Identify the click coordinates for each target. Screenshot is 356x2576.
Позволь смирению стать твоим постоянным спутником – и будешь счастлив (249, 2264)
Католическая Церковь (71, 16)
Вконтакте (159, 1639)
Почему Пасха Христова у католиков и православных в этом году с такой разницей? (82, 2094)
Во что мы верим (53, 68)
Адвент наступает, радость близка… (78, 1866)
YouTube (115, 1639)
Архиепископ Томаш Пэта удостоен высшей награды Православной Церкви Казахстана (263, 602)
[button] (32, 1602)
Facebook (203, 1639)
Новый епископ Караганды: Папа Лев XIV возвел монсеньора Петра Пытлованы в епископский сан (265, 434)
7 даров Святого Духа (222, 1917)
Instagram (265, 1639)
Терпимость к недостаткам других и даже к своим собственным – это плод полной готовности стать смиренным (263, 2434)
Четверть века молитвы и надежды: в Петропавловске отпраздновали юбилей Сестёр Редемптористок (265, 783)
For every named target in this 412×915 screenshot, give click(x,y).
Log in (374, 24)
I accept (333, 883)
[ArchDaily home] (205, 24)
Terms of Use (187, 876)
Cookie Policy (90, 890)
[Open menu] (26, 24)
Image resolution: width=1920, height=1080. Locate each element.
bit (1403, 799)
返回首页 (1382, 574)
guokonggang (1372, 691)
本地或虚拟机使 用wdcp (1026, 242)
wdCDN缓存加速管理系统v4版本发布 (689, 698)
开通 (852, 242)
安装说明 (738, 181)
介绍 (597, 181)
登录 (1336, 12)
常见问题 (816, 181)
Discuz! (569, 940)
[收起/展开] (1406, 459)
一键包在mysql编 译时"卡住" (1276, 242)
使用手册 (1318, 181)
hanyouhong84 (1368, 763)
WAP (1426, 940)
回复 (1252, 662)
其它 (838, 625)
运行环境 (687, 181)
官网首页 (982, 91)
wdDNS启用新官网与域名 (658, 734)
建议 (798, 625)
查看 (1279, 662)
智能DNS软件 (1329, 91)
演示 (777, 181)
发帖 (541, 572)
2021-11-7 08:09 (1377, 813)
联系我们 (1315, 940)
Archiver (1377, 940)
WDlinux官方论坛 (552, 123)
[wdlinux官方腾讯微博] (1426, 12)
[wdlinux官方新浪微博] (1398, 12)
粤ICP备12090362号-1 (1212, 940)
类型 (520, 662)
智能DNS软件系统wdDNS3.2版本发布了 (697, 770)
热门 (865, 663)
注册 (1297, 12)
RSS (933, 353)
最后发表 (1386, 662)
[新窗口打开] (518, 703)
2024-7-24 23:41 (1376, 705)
----------
_WHAT IS NEEDED:_ Write the line containing "本地或虚拟机使 用wdcp (1026, 242)" and all the lines after it out again, word for word, through the end of the material, and nothing besides.

_EXERCISE SOLUTION:_
本地或虚拟机使 用wdcp (1026, 242)
wdCDN缓存加速管理系统v4版本发布 (689, 698)
开通 (852, 242)
安装说明 (738, 181)
介绍 (597, 181)
登录 (1336, 12)
常见问题 (816, 181)
Discuz! (569, 940)
[收起/展开] (1406, 459)
一键包在mysql编 译时"卡住" (1276, 242)
使用手册 (1318, 181)
hanyouhong84 (1368, 763)
WAP (1426, 940)
回复 (1252, 662)
其它 (838, 625)
运行环境 (687, 181)
官网首页 (982, 91)
wdDNS启用新官网与域名 (658, 734)
建议 (798, 625)
查看 (1279, 662)
智能DNS软件 (1329, 91)
演示 (777, 181)
发帖 (541, 572)
2021-11-7 08:09 (1377, 813)
联系我们 (1315, 940)
Archiver (1377, 940)
WDlinux官方论坛 (552, 123)
[wdlinux官方腾讯微博] (1426, 12)
[wdlinux官方新浪微博] (1398, 12)
粤ICP备12090362号-1 (1212, 940)
类型 (520, 662)
智能DNS软件系统wdDNS3.2版本发布了 (697, 770)
热门 (865, 663)
注册 (1297, 12)
RSS (933, 353)
最后发表 (1386, 662)
[新窗口打开] (518, 703)
2024-7-24 23:41 (1376, 705)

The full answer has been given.